ESSAYS of Michel de Montaigne translated by J. M. Cohen

That Our Actions Should Be Judged By Our Intentions

(Edited)

EATH, it is said, releases us from all our obligations. But I know some who have taken this saying in a special sense. King Henry the Seventh of England made an agreement with Don Philip, son of the Emperor Maximilian - or, to give him a higher title, father of the Emperor Charles V - that the said Philip should deliver into his hands his enemy the Duke of Suffolk, who had fled for refuge to the Netherlands, but this on condition that Henry should make no attempt on the life of the said Duke. But when the English king came to die, he commanded his son in his last will to put Suffolk to death immediately after his decease.

Death did not, in my opinion, excuse the English king from his promise. We cannot be held responsible beyond our strength and means, since the resulting events are quite outside our control and, in fact, we have power over nothing except our will; which is the basis upon which all rules concerning man's duty must of necessity be founded. The English king, having deliberately gone back on his word, cannot be excused merely because he postponed the performance of his treachery till after his death, any more than can the King of Egypt's mason in Herodotus, who kept the secret of his master's treasure faithfully so long as he lived, but revealed it to his children at his death.

I have known several men in my own time whose consciences have pricked them for retaining other men's property, and who have attempted in their wills to set things right after their decease. But it will not help them; no attempt to redeem an injury at so small a cost and sacrifice to themselves will be of any avail. They owe something of what is really their own. The more distressing and inconvenient the payment, the more just and meritorious is the restitution. Penitence must be felt as a weight.

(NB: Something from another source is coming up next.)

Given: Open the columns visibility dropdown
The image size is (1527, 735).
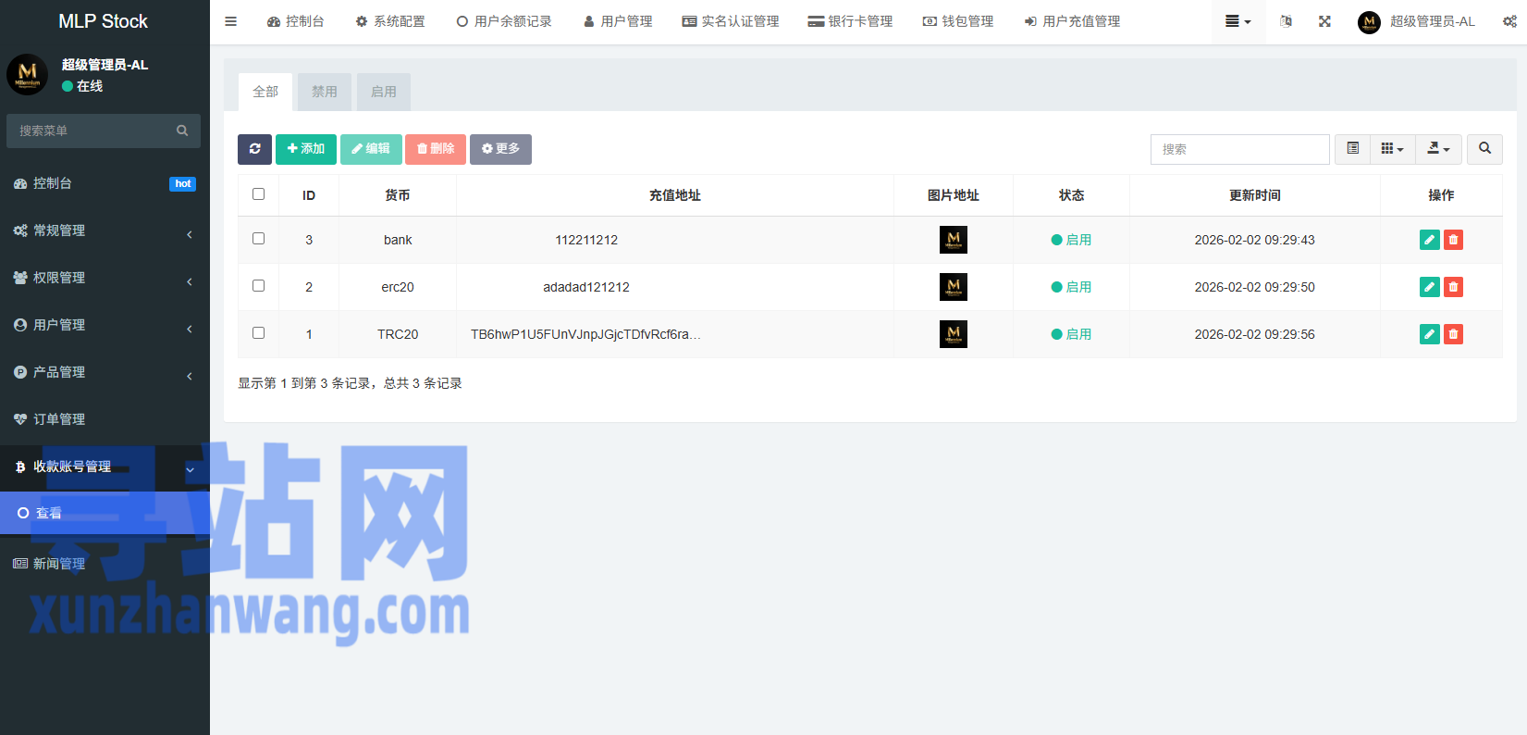Looking at the screenshot, I should click(x=1392, y=149).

It is even worse when a man who has concealed some spiteful feelings against a neighbour for the whole of his life gives vent to them in his last will. He is showing little regard for his own reputation in thus rousing the injured man's anger against his memory, and still less regard for his conscience in this failure to stifle his malice even in the presence of death, and in extending its life beyond his own. It is an unjust judge who postpones his judgments until the case is outside his jurisdiction.

I shall see to it, if I can, that my death makes no statement that my life has not made already.